We write to draw your attention to our letter signed by five women’s organisations about this Bill, published in the Guardian. It appeared at the same time as Community Care reported that the government has admitted “errors in its handling of [Isabelle Trowler] the chief social worker’s ‘conflict of interest’, mentioned in our letter.  

“The national child abuse inquiry was set up in response to a massive survivors’ movement to examine how and why local authorities and others failed to protect children. Even before it started, the government wanted to exempt these institutions from public scrutiny. The Children and Social Work Bill would enable local authorities to remove statutory protections from the most vulnerable – children in custody and in care (Social workers row over children’s bill, 19 October). Given the history, this amounts to a rapists’ charter”.

Privatisation passes for innovation. Isabelle Trowler, chief social worker for children and families and chief promoter of the bill, co-founded Morning Lane, a private company working with 25 local authorities. KPMG, which partners Morning Lane, has been awarded a £2m government contract. When questioned, Trowler dismissed it as “peanuts”. But the children’s social work budget is estimated at £6.5bn, and Credit Suisse and others are behind private companies like Frontline, which are already training social workers.

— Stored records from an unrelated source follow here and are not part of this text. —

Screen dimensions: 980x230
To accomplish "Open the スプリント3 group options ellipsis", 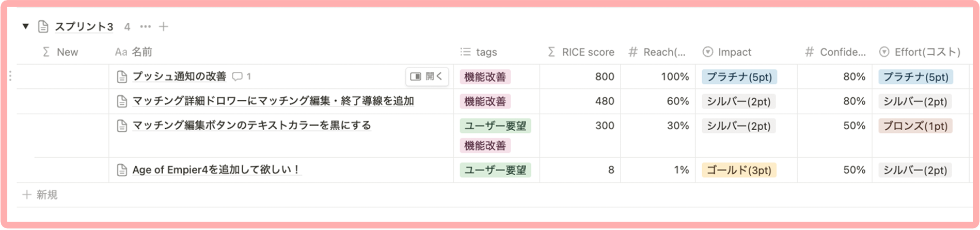I will pyautogui.click(x=146, y=26).
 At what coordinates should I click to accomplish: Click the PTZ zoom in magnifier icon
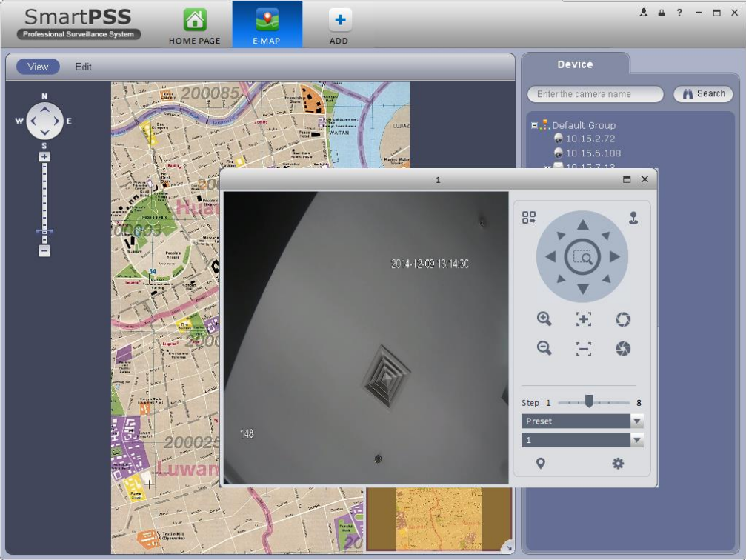(544, 319)
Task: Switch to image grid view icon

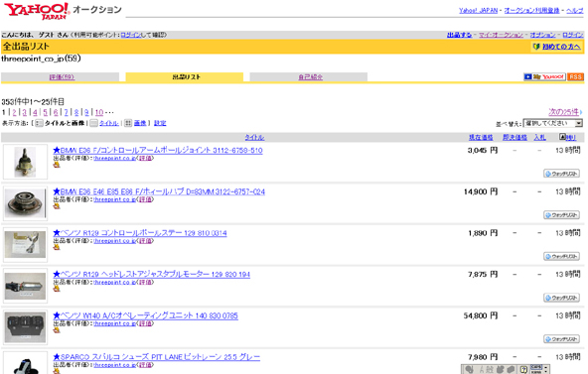Action: 128,123
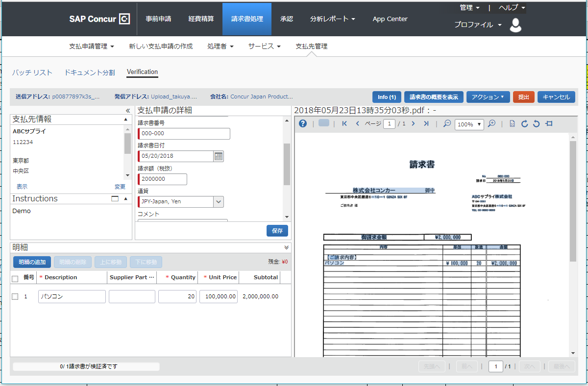This screenshot has width=588, height=386.
Task: Click the 請求書番号 input field
Action: 185,134
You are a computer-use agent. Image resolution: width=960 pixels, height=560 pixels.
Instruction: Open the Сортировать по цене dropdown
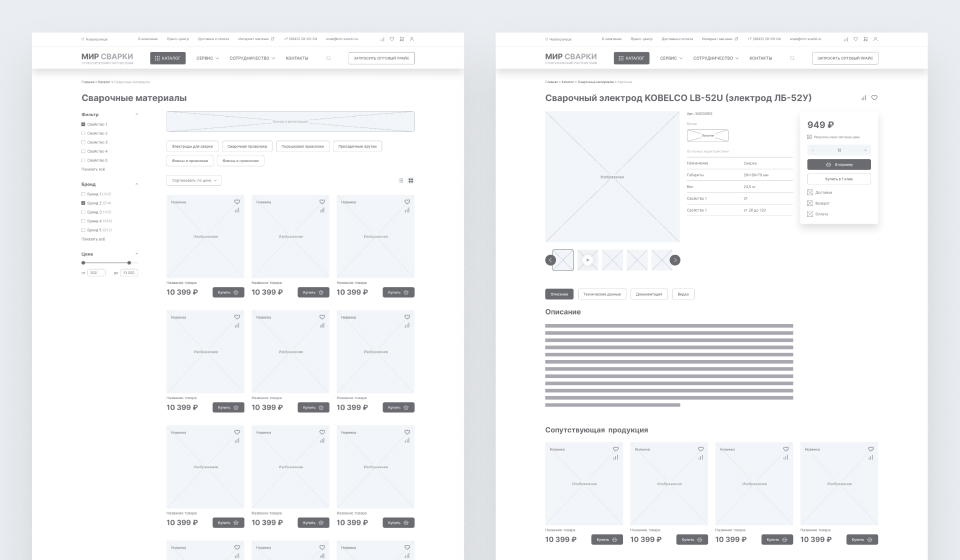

We share the horror of whistleblowers and Together for Children that child protection services may be privatised. But we seem to be alone in objecting to the bill promoting adoption as the “gold standard” and to resources going to “corporate parenting” while impoverished families get nothing.

There isn’t even a duty to consult children and their mothers about their feelings and wishes. The life-long trauma of separation, however hidden, to children and biological families, is hardly mentioned. Britain already has the highest adoption rate in Europe – 90% without the consent of the birth families.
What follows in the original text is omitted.